The input:
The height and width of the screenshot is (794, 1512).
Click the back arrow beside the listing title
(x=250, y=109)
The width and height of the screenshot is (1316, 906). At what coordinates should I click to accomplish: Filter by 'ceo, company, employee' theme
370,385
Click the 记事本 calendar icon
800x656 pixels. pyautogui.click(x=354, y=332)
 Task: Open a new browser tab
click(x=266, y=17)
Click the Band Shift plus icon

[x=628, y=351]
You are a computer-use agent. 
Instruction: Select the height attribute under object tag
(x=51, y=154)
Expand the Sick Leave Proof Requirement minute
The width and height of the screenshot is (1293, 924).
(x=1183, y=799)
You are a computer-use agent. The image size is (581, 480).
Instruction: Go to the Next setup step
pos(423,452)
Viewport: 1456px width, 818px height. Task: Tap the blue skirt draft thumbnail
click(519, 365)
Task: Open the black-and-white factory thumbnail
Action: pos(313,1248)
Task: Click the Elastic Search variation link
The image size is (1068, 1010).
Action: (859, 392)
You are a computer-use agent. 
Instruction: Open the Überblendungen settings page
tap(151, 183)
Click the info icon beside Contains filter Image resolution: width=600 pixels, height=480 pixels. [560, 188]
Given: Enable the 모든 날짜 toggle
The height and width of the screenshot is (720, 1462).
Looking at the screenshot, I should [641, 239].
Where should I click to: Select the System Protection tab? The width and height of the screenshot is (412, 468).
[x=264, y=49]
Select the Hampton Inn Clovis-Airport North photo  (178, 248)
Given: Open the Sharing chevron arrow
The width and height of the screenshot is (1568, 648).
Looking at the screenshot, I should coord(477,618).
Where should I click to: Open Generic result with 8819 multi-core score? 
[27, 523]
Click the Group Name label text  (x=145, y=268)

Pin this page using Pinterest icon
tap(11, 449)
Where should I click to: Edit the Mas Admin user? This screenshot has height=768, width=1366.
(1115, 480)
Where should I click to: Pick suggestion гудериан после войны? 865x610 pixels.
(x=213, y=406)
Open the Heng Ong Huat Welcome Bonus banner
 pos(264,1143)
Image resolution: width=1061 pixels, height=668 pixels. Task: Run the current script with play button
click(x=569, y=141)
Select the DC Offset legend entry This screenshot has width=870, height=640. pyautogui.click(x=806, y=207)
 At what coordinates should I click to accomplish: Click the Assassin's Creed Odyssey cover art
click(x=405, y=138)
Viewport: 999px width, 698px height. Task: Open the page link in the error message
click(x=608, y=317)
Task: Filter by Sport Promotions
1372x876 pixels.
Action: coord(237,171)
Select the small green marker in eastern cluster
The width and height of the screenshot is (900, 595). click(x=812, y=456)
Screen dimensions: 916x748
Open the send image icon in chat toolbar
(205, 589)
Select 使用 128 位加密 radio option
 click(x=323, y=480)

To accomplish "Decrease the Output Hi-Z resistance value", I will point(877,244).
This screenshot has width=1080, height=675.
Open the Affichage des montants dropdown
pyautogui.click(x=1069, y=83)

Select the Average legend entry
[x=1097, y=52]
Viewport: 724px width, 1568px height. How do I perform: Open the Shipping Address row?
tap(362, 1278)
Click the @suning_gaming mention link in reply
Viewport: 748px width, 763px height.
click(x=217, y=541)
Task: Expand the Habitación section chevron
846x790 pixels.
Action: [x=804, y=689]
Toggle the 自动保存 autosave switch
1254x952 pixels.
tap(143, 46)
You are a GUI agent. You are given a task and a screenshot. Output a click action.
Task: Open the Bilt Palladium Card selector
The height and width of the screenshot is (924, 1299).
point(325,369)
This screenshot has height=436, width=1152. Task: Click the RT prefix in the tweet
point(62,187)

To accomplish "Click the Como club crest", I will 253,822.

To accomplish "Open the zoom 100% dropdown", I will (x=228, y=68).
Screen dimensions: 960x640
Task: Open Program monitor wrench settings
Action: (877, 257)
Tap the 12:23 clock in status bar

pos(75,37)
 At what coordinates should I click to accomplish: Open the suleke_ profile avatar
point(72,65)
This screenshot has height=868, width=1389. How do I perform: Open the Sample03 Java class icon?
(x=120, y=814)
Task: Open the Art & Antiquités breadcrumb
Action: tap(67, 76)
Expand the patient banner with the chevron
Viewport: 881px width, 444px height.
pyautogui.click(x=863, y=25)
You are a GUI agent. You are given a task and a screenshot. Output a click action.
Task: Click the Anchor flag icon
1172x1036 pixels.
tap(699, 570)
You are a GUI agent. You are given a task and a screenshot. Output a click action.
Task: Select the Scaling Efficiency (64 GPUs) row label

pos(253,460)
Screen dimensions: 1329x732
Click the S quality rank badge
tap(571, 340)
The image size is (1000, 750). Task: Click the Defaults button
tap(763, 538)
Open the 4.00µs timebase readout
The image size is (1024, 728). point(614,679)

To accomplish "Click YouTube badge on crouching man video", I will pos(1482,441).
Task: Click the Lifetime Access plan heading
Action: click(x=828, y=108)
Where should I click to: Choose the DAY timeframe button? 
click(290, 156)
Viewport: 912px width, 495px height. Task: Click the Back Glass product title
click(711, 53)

The problem: Reproduce verbatim only this range: the first line of the material through the line that contains "Task: Click the Elastic Search variation link", inclusive.

Answer to this task:
The height and width of the screenshot is (794, 1512).
Click the back arrow beside the listing title
(x=250, y=109)
The width and height of the screenshot is (1316, 906). At what coordinates should I click to accomplish: Filter by 'ceo, company, employee' theme
370,385
Click the 记事本 calendar icon
800x656 pixels. pyautogui.click(x=354, y=332)
 Task: Open a new browser tab
click(x=266, y=17)
Click the Band Shift plus icon

[x=628, y=351]
You are a computer-use agent. 
Instruction: Select the height attribute under object tag
(x=51, y=154)
Expand the Sick Leave Proof Requirement minute
The width and height of the screenshot is (1293, 924).
(x=1183, y=799)
You are a computer-use agent. The image size is (581, 480).
Instruction: Go to the Next setup step
pos(423,452)
Viewport: 1456px width, 818px height. Task: Tap the blue skirt draft thumbnail
click(519, 365)
Task: Open the black-and-white factory thumbnail
Action: pos(313,1248)
Task: Click the Elastic Search variation link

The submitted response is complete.